Right wing group aims to purge Colorado voter rolls

Pic by samantha celera, via Flickr

A right-wing group has announced it will “pressure states and localities” through lawsuits, if necessary, “to clean up voter registration rolls pursuant to Section 8 of the National Voter Registration Act (NVRA).” The group claims that several states, including Colorado, have voters on their registration rolls that are ineligible to vote.

Judicial Watch, a group that describes itself as a “conservative, non-partisan educational foundation [that] promotes transparency, accountability and integrity in government, politics and the law,” has announced it is setting its sights on voter registration rolls with help from a group called True the Vote.

True the Vote is a voter integrity initiative launched by the Houston tea party group King Street Patriots.

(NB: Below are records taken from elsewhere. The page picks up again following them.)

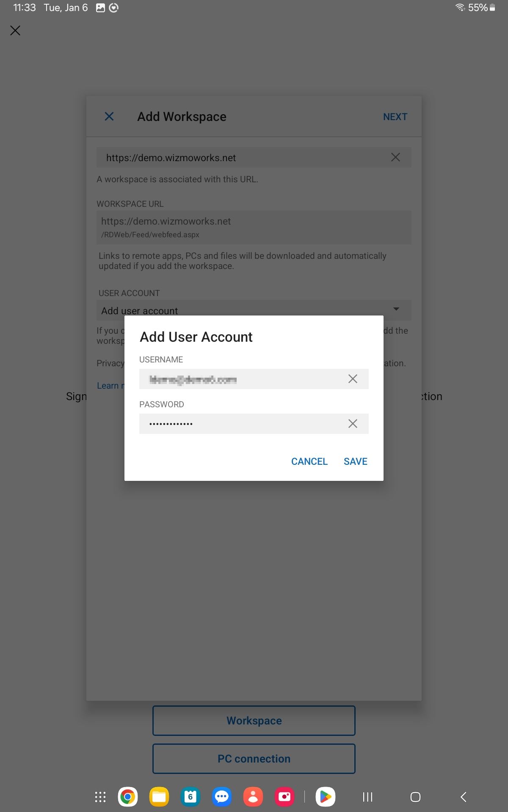
Task: Tap CANCEL in Add User Account
Action: click(309, 461)
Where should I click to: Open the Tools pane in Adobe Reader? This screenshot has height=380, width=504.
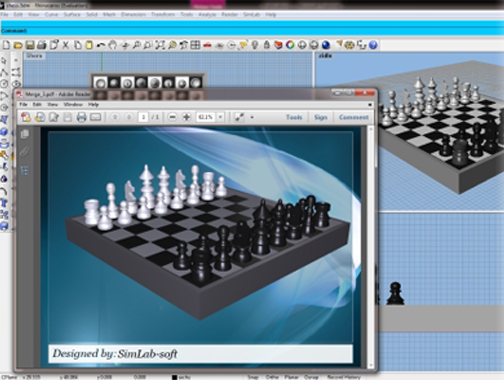pos(294,117)
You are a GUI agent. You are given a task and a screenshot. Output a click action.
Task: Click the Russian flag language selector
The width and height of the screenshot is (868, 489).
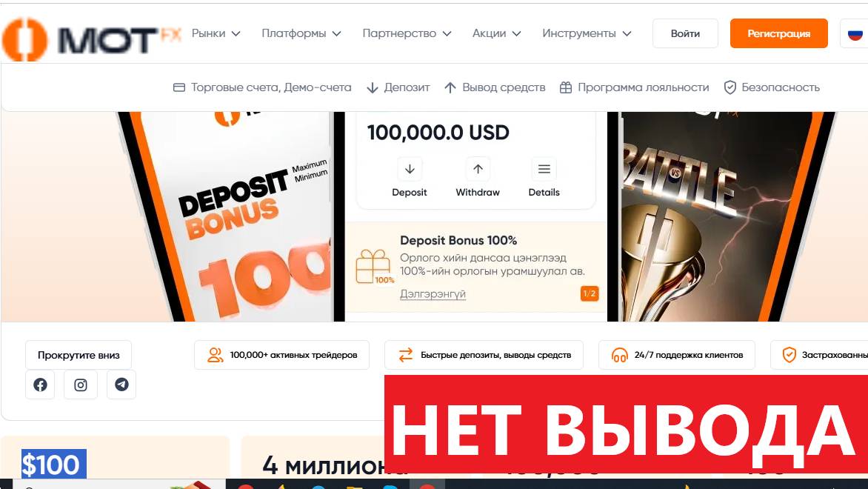point(855,34)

The group held a national summit last year featuring some of the right’s most incendiary speakers, such as Andrew Breitbart, The Texas Independent reported. According to the Independent, “representatives from more than 25 states attended the two-day national summit in Houston to receive training and information about the conservative organization’s efforts to combat voter fraud.”

Catherine Engelbrecht, the president of King Street Patriots, said during the group’s summit that she is hoping to mobilize teams of three people to watch over every voting precinct in the country. That would add up to roughly 1 million right-wing tea party volunteers nationwide by the 2012 general election, the Independent reported.

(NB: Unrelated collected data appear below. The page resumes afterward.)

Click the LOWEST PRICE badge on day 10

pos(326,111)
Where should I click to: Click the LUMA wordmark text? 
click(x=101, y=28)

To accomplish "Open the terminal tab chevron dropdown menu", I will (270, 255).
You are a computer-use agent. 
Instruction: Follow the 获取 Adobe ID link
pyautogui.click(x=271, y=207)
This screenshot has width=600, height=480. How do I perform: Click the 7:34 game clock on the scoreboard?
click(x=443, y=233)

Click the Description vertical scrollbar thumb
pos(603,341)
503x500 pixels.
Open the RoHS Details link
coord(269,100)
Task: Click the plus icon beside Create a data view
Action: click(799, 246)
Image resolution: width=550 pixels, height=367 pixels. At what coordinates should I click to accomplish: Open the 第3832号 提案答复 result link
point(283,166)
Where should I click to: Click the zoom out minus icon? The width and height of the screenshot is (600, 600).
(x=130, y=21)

Judicial Watch’s recent announcement, which is being circulated by at least one Florida tea party group, says the organizations are launching an “Election Integrity Project” spurred from an “ investigation based upon publicly available data indicates voter rolls.”

According to Judicial Watch, “the following states appear to contain the names of individuals who are ineligible to vote: Mississippi, Iowa, Indiana, Missouri, Texas, Ohio, Pennsylvania, West Virginia, Florida, Alabama, California, and Colorado.”

The group reports that it sent “initial warning letters on February 7, 2012, to election officials in Indiana and Ohio, as well as letters of inquiry to Florida and California officials, investigating problematic voting lists in those states.” The groups says they are launching this project because “election fraud was a significant concern during the 2008 and 2010 election seasons,” and states are currently poised to see rampant voter fraud in this year’s elections.

“President Obama and the Holder Justice Department evidently have no interest in clean elections this year, so this responsibility has now fallen to Judicial Watch,” Judicial Watch President Tom Fitton said in a statement. ”And given the rampant election fraud that occurred during the last two election cycles, this is a matter of the highest priority as we head into the 2012 election season. It is simply impossible to have any faith in the integrity of an election where dead people remain on the voting rolls. This is a recipe for voter fraud and stolen elections.”

Tea party and other right-wing groups have already been decrying looming voter fraud as the 2012 election approaches. In Florida, groups are preparing to get right-wing activists to man polling locations on election day.

In Colorado, Secretary of State Scott Gessler is known for his claims that voter fraud is a large problem in the state.